L’umanitarismo a buon mercato dei nostri tempi, quello che confonde gli aggressori con gli aggrediti, gli oppressi con gli oppressori, si sta rivelando un imbroglio ideologico epocale, un formidabile ammorbidente per il bucato delle coscienze; il pacifista umanitario è come colui che nutre il famoso coccodrillo, nella speranza di essere mangiato per ultimo.
Per quanto brutale possa essere un regime carcerario, nello Stato di Israele di oggi non è ancora accaduto che Marwan Barghouti muoia accidentalmente e venga dichiarato improvvisamente defunto per chissà quale motivo; non accade che un Yahya Sinwar, detenuto per anni nelle prigioni “sioniste”, sia sparito casualmente, ucciso da un chissà quale malore (è stato persino curato per un tumore).
Ci sono nazioni in cui i nemici e i peggiori criminali possono aspirare a rimanere in carcere senza correre il rischio di essere tolti di mezzo. Ci sono nazioni e luoghi (che si chiamano democrazie) dove certe cose non accadono. Con tutte le sue contraddizioni, i limiti e la rabbia di un anno devastante, va ribadito che Israele certe cose non le fa: non esulta sui cadaveri dei nemici, gli israeliani non scatenano caroselli di pick up come i miliziani in festa, mitra alla mano, dopo aver commesso una strage; non ostentano l’ebbrezza del sangue malgrado la guerra resti, senza nessuna scusante, uno sporco affare. Gli israeliani, pur di riportare a casa i rapiti, sono disposti ad accettare uno scambio iniquo e persino che nessuno si stupisca per questa abominevole sperequazione; Israele riporta a casa i suoi morti anche dopo decenni, si pone il problema di un’etica delle armi e di non diventare immorale o spietato nei confronti del nemico (sebbene il fatto di porsi il problema non significhi riuscirci sempre).

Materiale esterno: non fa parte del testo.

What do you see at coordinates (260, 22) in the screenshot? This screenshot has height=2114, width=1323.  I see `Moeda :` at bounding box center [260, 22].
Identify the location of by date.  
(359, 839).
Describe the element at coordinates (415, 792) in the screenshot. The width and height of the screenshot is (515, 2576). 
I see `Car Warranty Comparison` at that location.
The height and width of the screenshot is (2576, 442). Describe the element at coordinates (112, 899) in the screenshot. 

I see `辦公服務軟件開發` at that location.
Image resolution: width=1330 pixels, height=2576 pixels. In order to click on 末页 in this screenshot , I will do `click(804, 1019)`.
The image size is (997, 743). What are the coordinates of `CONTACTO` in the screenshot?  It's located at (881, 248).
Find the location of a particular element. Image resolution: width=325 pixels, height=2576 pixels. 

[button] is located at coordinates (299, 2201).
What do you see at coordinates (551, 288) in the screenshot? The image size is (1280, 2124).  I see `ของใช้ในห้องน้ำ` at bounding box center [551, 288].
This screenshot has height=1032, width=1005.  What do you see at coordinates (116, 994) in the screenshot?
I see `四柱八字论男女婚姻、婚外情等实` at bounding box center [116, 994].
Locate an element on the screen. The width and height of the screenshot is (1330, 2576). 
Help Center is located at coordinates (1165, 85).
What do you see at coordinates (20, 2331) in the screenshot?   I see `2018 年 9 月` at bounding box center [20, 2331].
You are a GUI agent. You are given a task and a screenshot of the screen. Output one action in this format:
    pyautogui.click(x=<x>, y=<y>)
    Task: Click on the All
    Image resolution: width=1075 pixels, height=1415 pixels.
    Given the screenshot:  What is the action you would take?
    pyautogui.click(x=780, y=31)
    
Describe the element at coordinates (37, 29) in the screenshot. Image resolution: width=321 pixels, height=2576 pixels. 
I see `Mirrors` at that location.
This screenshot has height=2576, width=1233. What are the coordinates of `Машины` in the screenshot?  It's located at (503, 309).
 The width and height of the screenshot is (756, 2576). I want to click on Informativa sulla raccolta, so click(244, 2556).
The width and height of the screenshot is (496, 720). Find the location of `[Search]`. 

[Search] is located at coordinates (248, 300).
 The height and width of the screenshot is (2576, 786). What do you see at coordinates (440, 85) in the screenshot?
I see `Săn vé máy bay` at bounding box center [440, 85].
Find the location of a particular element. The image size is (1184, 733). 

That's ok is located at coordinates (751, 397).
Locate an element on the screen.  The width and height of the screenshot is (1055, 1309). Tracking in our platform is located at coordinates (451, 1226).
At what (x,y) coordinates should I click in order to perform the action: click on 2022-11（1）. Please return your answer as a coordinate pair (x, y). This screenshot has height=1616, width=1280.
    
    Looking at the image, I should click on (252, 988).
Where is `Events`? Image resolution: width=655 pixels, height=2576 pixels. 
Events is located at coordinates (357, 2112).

E ancora, mentre scrivo, non possono non colpire le immagini delle piazze arabe d’Europa, di piazza Saraya a Gaza City, della piazza di Tel Aviv, il loro tono emotivo così diverso. Colpisce il rilascio degli ostaggi organizzato come in un film: i terroristi di Hamas, che fino a ieri circolavano senza segni di riconoscimento per confondersi con i civili, ora improvvisamente riappaiono abbigliati da combattenti jihadisti in tuta mimetica, passamontagna, fascia verde sulla fronte. E intorno l’esultanza della folla araba festante. Certo, lo sapevamo, viviamo nella società dello spettacolo dove tutto diventa rappresentazione, dove “il reale è spettacolo e lo spettacolo è reale”, come profeticamente scriveva nel 1967 il filosofo francese Guy Debord: tuttavia, mai come ora questa evidenza colpisce come uno schiaffo, la consegna degli ostaggi organizzata come uno show, il tutto annegato in un’orgia di propaganda. In questo mese che dovrebbe essere quello della restituzione dei rapiti, il pensiero va ai morti, ai vivi, ai salvati. Va ai sommersi, a coloro che tornando alla vita avranno di che lottare con fantasmi e incubi, insonnie e sgomento nel tentativo di ristabilire un balance psichico accettabile. Va ai morti, ai vivi, ai salvati. Non al loro spettacolo.